Segundo, la narrativa de Peñalosa no casa con muchos hechos. En realidad, casi con ninguno. Peñalosa habla de una “maquinaria cerrada” que “funcionaba a la perfección”. Paja. Cualquier consideración seria de nuestro sistema político terminará desembocando en los persistentes conflictos interélites. Sugiere que éstas estaban siempre al servicio de los ricos y del atraso. Paja. Peñalosa tendría que saberlo. Su padre, un admirable gerente y notable reformador agrario, fue un liberal a macha martillo. Aunque efectivamente el sistema tuvo un serio sesgo de clase —por eso estamos en lo que estamos—, la descripción de su funcionamiento como una suerte de conspiración “perfecta” no funciona. Hubo siempre disidentes y reformadores serios. Afirma que gracias a la Constitución del 91 fueron elegidos muchos independientes, y para confirmar su aserto presenta su nombre y el de Uribe. Bueno, esto contiene parte de verdad. Pero sólo parte. Para no ir más lejos, los caciques ganaderos que le sirven a Peñalosa para caracterizar al viejo país estuvieron todos, sin excepción y desde el principio, con Uribe. Todavía están. Y Uribe y Peñalosa comenzaron como liberales. Sólo después quisieron reinventarse como independientes. Y así sucesivamente.

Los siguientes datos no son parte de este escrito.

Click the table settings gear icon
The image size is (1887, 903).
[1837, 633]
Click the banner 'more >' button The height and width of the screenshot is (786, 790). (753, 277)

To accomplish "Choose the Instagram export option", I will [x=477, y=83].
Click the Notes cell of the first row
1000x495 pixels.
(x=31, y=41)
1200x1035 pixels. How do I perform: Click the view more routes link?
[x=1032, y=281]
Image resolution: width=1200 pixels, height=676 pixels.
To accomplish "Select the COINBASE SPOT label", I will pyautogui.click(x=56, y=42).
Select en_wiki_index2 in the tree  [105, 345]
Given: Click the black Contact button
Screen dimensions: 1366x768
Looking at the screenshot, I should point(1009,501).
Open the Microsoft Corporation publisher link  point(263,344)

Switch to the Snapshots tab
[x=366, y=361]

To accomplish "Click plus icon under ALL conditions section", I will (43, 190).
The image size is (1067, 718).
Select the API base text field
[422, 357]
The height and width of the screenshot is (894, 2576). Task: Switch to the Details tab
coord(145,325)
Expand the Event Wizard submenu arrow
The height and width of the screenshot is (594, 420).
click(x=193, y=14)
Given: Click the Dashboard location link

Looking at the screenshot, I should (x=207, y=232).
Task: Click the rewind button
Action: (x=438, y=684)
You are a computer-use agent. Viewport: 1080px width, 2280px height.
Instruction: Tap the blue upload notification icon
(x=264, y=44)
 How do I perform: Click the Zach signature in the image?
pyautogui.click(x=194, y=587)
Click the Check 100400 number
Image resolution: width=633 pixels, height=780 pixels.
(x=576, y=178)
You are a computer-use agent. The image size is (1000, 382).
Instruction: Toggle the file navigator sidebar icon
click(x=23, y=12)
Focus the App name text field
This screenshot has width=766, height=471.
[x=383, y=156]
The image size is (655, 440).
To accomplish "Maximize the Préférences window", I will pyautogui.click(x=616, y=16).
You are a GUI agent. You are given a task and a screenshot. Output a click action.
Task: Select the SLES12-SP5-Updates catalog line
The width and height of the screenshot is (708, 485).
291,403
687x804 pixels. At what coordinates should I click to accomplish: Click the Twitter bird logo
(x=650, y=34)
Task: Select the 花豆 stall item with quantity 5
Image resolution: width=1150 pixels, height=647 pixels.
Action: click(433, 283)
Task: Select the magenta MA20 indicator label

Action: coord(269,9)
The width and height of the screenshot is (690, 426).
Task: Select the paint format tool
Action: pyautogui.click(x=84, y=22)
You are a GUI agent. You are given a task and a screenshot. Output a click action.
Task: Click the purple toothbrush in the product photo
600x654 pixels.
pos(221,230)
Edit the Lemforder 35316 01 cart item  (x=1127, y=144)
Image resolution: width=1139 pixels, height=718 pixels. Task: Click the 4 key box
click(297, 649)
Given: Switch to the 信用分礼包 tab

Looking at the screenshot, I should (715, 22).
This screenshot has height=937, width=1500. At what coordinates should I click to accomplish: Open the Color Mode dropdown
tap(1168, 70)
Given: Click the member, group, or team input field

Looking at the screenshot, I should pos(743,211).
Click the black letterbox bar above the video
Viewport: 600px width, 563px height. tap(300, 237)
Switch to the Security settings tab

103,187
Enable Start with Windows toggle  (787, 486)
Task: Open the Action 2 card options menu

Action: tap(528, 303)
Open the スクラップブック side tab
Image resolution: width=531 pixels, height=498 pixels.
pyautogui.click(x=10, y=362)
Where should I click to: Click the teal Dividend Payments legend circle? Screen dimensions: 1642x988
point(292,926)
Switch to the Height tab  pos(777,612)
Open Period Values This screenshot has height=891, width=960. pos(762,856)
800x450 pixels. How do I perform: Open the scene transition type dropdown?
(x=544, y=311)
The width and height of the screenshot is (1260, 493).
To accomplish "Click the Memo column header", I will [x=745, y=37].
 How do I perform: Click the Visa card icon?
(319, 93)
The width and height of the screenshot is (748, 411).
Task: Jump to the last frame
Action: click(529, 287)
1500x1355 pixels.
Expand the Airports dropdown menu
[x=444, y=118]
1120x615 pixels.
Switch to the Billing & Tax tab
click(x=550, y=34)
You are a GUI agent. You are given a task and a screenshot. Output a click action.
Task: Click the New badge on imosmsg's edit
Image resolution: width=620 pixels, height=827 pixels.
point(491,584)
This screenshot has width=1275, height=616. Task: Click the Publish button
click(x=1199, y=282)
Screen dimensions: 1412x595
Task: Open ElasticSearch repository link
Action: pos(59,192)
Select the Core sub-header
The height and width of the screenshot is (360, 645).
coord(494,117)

Y eso me lleva a la tercera crítica, la del tono. Me imagino que la relación entre políticos y politólogos no tiene por qué ser fácil, y no es la primera vez que un representante de los primeros pone en cuestión a los segundos. Por ejemplo, alguna vez la finada Martha Catalina Daniels pidió que le dieran a los congresistas título de politólogos. Fue un miniescándalo. Pero lo hizo con una gracia sarcástica que era muy suya. Durante cuántas conferencias gárrulas y llenas de morralla no me he dicho a mí mismo: “Ay, Martha Catalina, cuán cerca estabas de la verdad”. En cambio, Peñalosa plantea su caso con esa autocompasión crispada y malhumorada, también tan suya, que le enajena automáticamente toda simpatía. No, los partidos no son un complot para cerrarle la puerta a Peñalosa. Éste, por lo demás, ha cambiado de camiseta tantas veces, con tanto desenfado, que me pregunto de cuál cierre se queja. El problema de los partidos fuertes es serio y merece una consideración seria, no una desangelada combinación de demagogia y autocompasión.

Cosquilleo estrato 6. Una semana más y los intereses de los pobres siguen quedándose en las arcas de los bancos.